Over the past year, cement prices fell 15 per cent while steel dipped just one per cent, yet both materials have jumped 30–57 per cent since 2019. Copper prices soared 19 per cent in the last year and a staggering 91 per cent in five years. Labour costs remain the biggest contributor, rising 25 per cent year-on-year and a massive 150 per cent since 2019.

At the city level, Mumbai leads with construction costs of ₹2,500–4,500 per sq ft for affordable homes, and upwards of ₹5,000 per sq ft for luxury. Other top metros, including Delhi NCR and Bangalore, follow suit, while tier-2 and tier-3 cities benefit from lower land and labour costs.

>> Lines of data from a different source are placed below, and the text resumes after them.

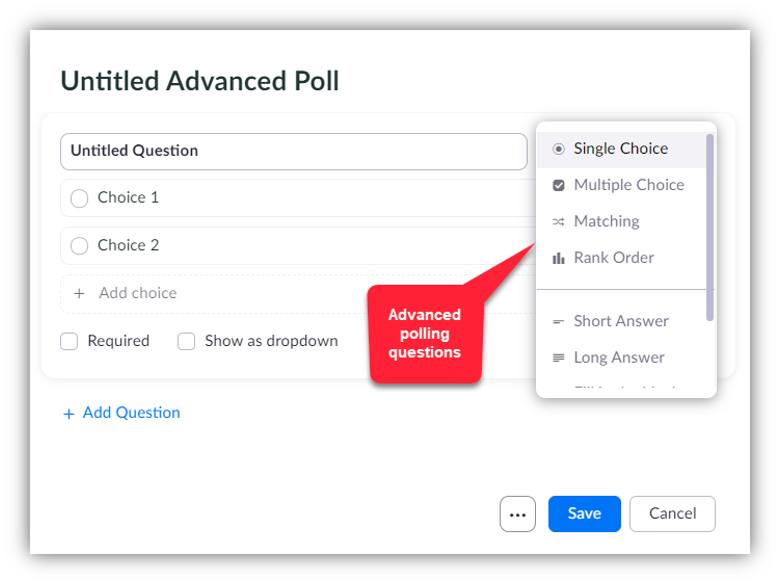Toggle the Show as dropdown checkbox
780x584 pixels.
coord(186,341)
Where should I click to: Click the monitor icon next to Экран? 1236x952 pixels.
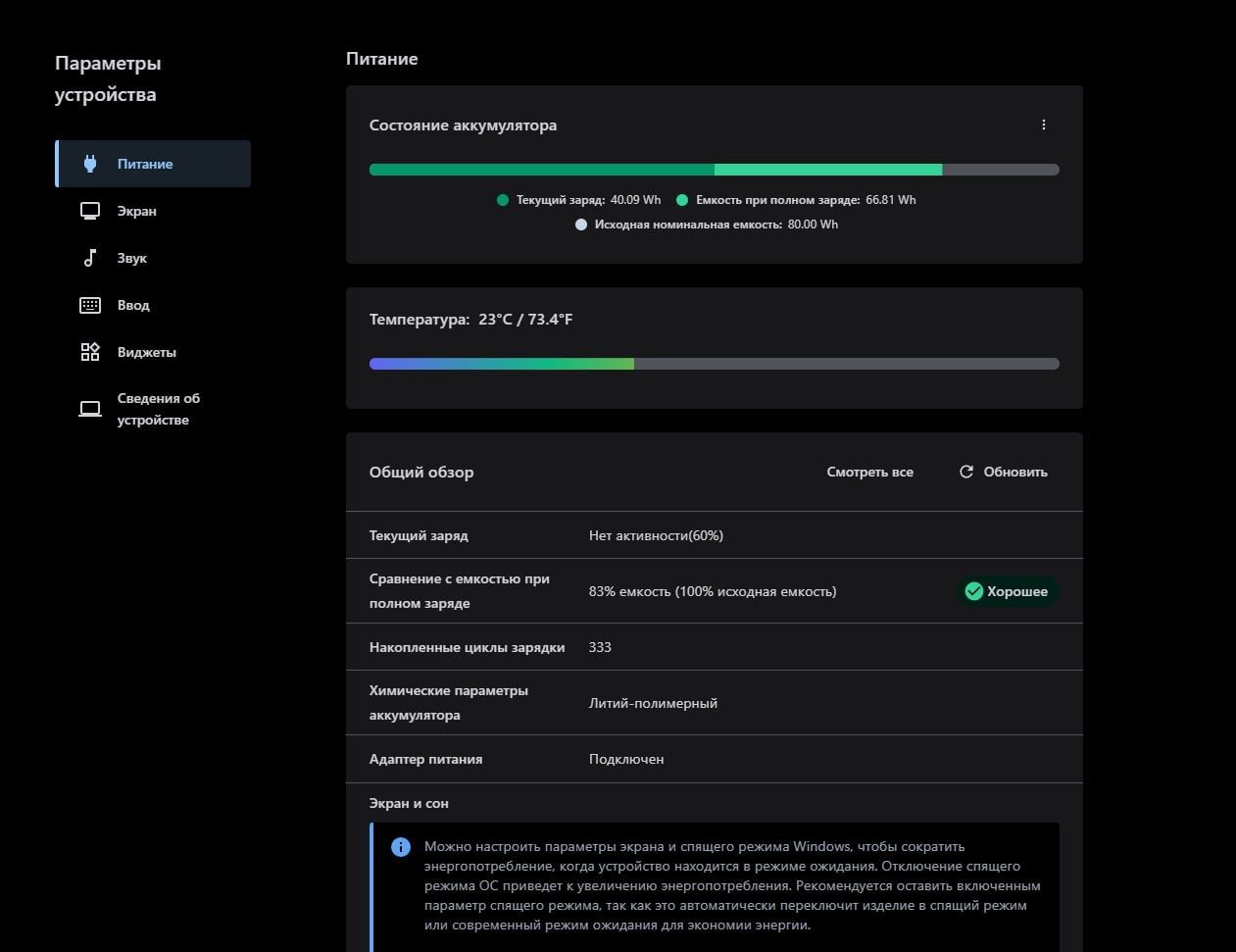click(x=90, y=211)
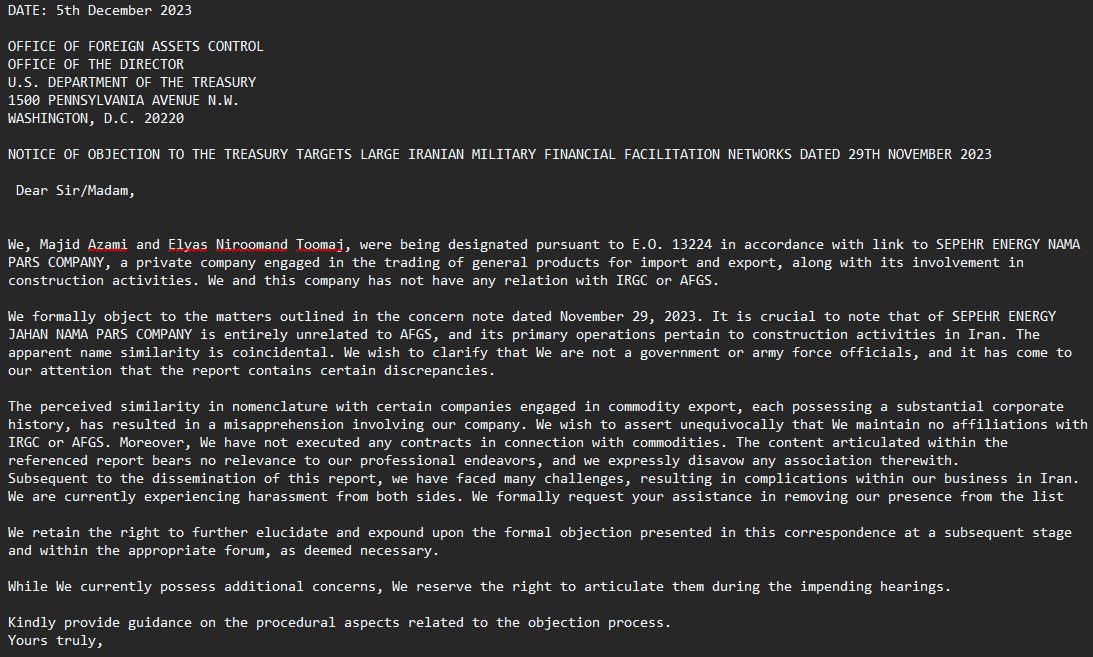Click the underlined word 'Niroomand'

pos(255,245)
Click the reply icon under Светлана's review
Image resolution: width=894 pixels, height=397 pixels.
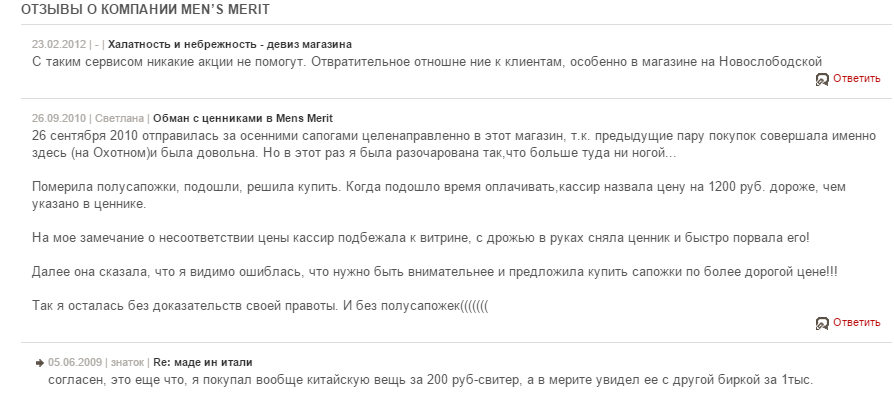point(822,323)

Affordability at breaking point

Developers are largely passing cost increases, between 5–6 per cent, to homebuyers. In lower ticket affordable housing, any hike of ₹500–800 per sq ft means a significant burden, potentially adding ₹five lakh to unit prices and pushing homeownership further out of reach for India’s price-sensitive buyers.

Affordable housing projects, hit hardest by cost spikes, now make up only 12 per cent of new supply in H1 2025, down from 40 per cent six years ago. Sales share has also slumped to 18 per cent from 38 per cent over the same period. In response, several smaller developers are cutting amenities or slowing project launches, while larger players in luxury segments are better positioned to absorb rising input costs.

Tariffs add further risk

Potential tariffs on key construction imports such as steel, aluminium, cement, and equipment loom large. A 25 per cent tariff could increase the cost for import-heavy projects by up to 2.5 per cent, while a 50 per cent tariff might push costs five per cent higher—risking further price volatility and affordability challenges, particularly in the affordable and mid-segments.

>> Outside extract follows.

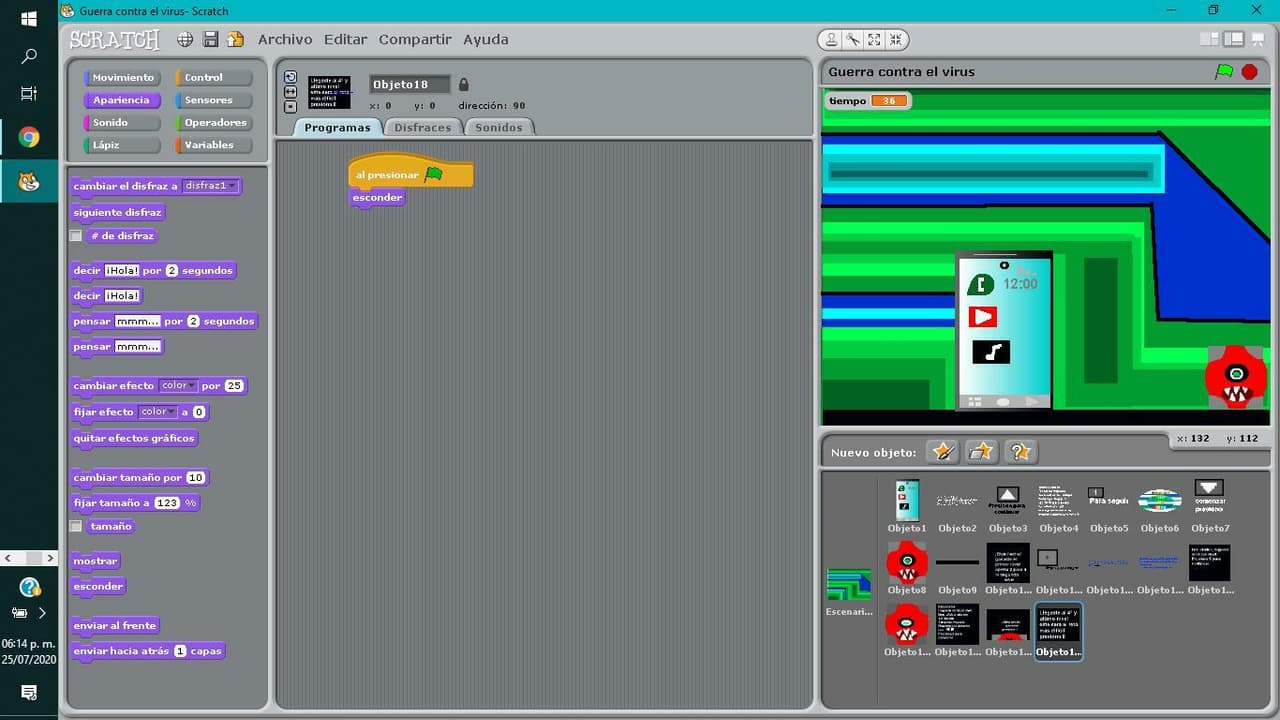Viewport: 1280px width, 720px height.
Task: Save the project using the floppy disk icon
Action: [211, 39]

These macroeconomic uncertainties may force developers to delay launches, shift toward local sourcing, or pass on additional cost burdens to buyers. Sustained escalation, especially as global trade tensions grow, could worsen the ongoing slowdown in affordable housing sales and increase loan defaults.

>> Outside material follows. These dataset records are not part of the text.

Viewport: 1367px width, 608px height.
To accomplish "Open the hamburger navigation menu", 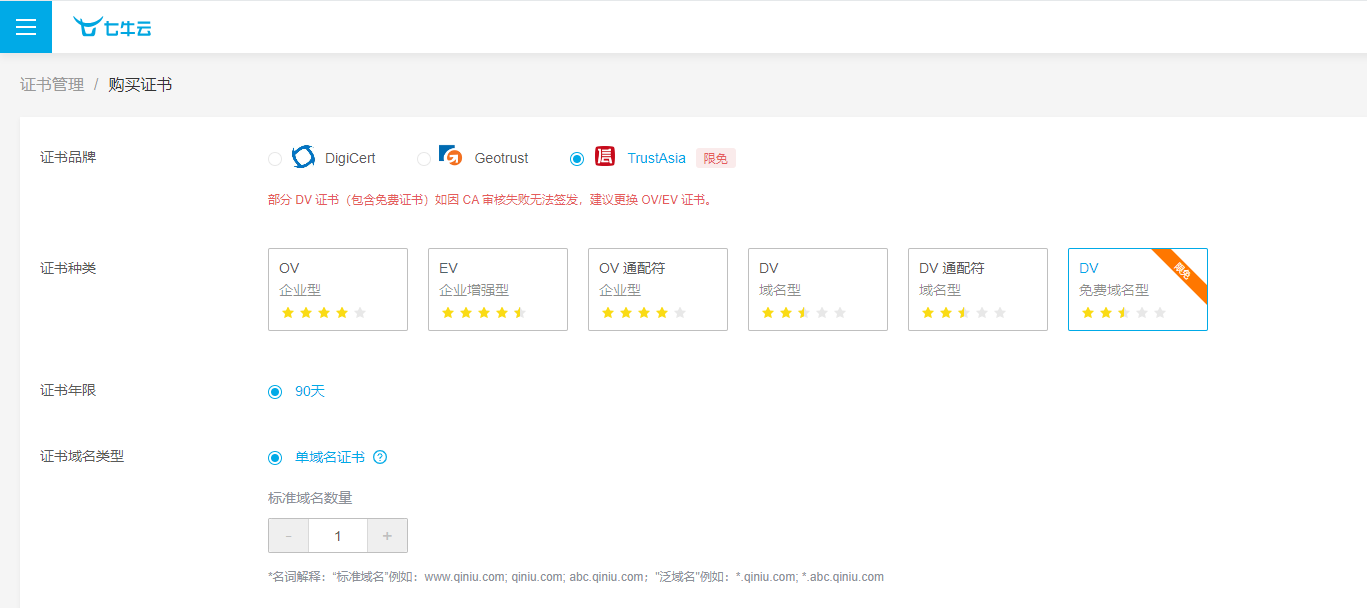I will 26,27.
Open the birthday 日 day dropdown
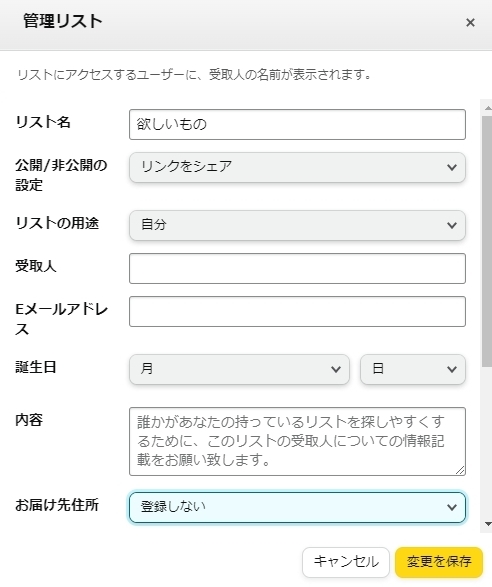The width and height of the screenshot is (492, 587). [413, 369]
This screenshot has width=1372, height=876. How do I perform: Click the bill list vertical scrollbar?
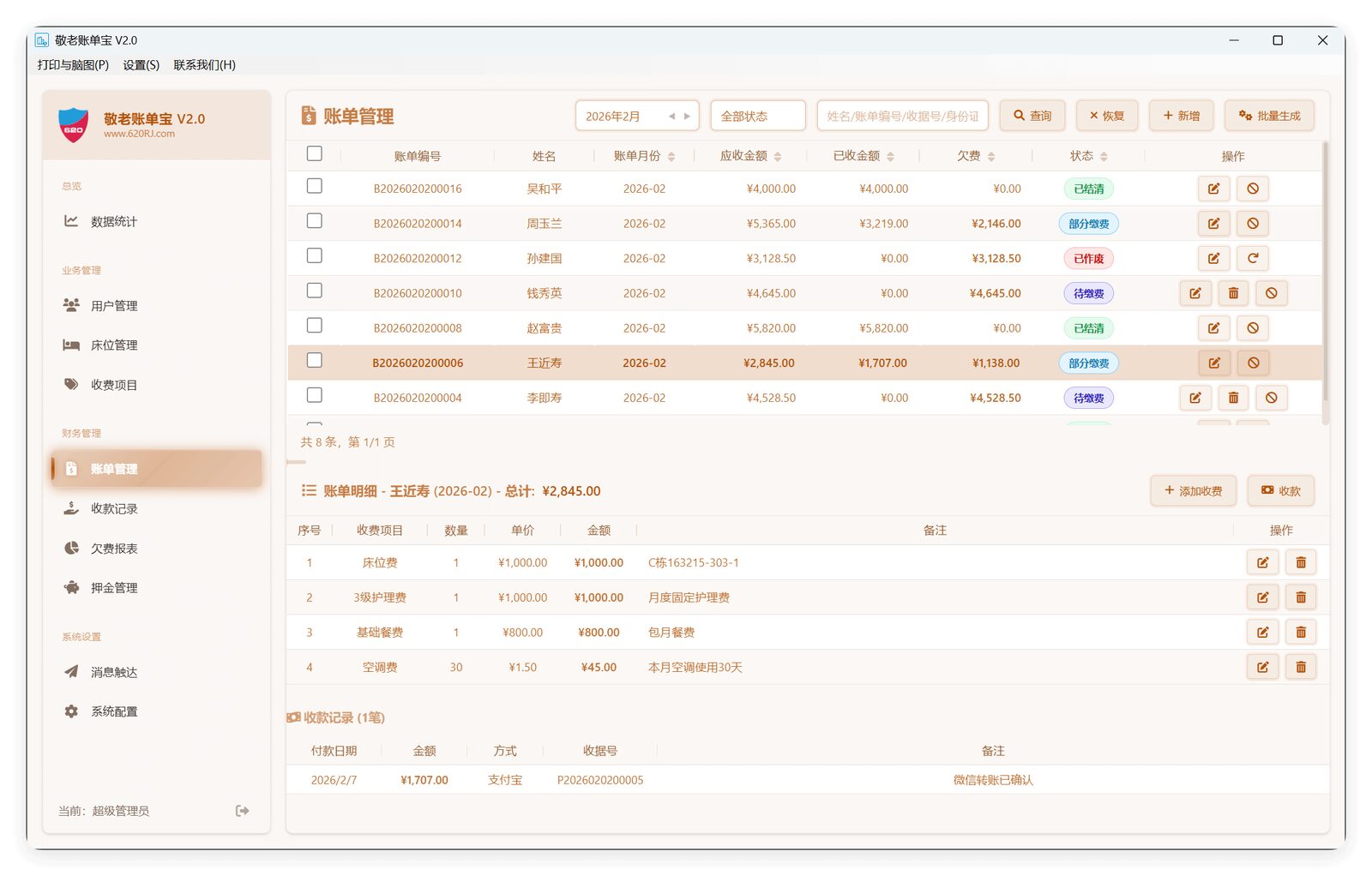(x=1326, y=283)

GST reform offers modest relief

Amid these challenges, proposed GST reforms, most notably, a reduction in GST on cement from 28 per cent to 18 per cent, hold promise for cost relief. For affordable housing, these reforms could lower unit prices by 2–4 per cent. Mid-segment housing might see a 2–3 per cent price cut with GST dropping to three per cent. However, relief is likely to be limited for luxury projects, where many finishes remain subject to a 40 per cent GST rate.

“Sustained government incentives, regulatory support, and emphasis on local sourcing are essential to stabilise construction costs and restore affordable housing supply,” Thakur concluded.